--- Exercise aim ---
Find the string "computer" in the material. Copy every line that has it.

--- Records provided ---
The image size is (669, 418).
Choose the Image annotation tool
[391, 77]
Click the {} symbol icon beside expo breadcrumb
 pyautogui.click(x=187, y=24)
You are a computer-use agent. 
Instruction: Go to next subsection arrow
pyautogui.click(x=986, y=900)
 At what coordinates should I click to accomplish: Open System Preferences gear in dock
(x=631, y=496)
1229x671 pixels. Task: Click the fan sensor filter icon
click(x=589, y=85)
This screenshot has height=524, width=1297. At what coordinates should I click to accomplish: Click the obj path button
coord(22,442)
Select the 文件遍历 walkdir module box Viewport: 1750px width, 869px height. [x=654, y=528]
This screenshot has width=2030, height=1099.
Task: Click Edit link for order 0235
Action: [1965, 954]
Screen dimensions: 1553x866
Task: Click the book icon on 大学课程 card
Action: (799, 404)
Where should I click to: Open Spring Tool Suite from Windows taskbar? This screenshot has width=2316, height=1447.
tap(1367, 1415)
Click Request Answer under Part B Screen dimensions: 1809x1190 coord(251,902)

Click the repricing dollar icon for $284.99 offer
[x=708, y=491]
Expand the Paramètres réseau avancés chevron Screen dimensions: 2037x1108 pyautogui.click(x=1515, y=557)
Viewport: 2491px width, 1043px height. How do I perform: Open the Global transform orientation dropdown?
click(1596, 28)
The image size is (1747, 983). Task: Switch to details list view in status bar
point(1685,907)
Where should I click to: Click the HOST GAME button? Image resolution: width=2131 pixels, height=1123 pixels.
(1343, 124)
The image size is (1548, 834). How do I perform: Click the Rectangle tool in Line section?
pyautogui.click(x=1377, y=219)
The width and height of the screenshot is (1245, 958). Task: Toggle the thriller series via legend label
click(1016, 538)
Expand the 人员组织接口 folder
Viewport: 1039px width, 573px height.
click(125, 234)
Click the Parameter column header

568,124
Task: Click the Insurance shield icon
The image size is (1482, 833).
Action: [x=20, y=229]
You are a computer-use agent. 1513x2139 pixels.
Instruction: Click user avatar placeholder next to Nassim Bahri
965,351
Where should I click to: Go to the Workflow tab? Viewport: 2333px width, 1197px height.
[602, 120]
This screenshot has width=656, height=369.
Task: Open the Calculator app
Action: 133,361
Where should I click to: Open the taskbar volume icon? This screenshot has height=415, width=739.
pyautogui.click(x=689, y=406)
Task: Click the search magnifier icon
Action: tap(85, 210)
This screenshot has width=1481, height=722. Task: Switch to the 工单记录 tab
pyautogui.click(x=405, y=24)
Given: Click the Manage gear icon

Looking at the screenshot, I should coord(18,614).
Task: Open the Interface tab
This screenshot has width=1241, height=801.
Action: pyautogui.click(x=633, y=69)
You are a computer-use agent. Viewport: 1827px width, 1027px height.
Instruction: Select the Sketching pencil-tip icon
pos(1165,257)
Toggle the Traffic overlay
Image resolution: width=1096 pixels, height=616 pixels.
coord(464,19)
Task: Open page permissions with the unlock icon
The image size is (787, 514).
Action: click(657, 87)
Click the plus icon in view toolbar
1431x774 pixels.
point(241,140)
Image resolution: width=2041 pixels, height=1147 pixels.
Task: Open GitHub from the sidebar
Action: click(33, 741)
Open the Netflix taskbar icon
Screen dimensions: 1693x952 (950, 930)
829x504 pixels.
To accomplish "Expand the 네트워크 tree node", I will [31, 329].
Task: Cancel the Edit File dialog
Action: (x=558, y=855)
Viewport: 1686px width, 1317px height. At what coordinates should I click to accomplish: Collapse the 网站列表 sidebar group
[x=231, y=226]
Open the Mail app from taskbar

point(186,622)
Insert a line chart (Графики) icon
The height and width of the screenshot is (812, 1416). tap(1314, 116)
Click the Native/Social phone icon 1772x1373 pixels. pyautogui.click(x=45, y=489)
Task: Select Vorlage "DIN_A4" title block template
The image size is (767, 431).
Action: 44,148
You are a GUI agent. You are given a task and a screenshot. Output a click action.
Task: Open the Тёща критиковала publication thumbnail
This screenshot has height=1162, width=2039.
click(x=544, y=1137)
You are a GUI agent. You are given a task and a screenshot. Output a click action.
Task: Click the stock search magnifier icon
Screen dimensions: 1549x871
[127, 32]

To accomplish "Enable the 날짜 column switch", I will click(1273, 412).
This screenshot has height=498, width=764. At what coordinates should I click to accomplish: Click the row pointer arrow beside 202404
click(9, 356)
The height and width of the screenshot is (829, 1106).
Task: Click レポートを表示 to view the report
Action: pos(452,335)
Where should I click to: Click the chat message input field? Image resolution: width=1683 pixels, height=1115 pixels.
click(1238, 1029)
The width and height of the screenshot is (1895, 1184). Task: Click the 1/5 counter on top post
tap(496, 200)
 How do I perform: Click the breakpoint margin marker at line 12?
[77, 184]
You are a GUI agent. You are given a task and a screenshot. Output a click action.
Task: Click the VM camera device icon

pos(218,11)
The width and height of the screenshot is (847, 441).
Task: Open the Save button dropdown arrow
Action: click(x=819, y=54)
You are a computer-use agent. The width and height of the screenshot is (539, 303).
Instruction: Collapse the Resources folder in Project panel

--- Solution to this problem ---
You are a computer-use agent. 
You are a computer-use agent. 1513x2139 pixels.
You are a computer-use agent. Viewport: 1827px width, 1027px height.
You are a computer-use agent. The width and height of the screenshot is (539, 303).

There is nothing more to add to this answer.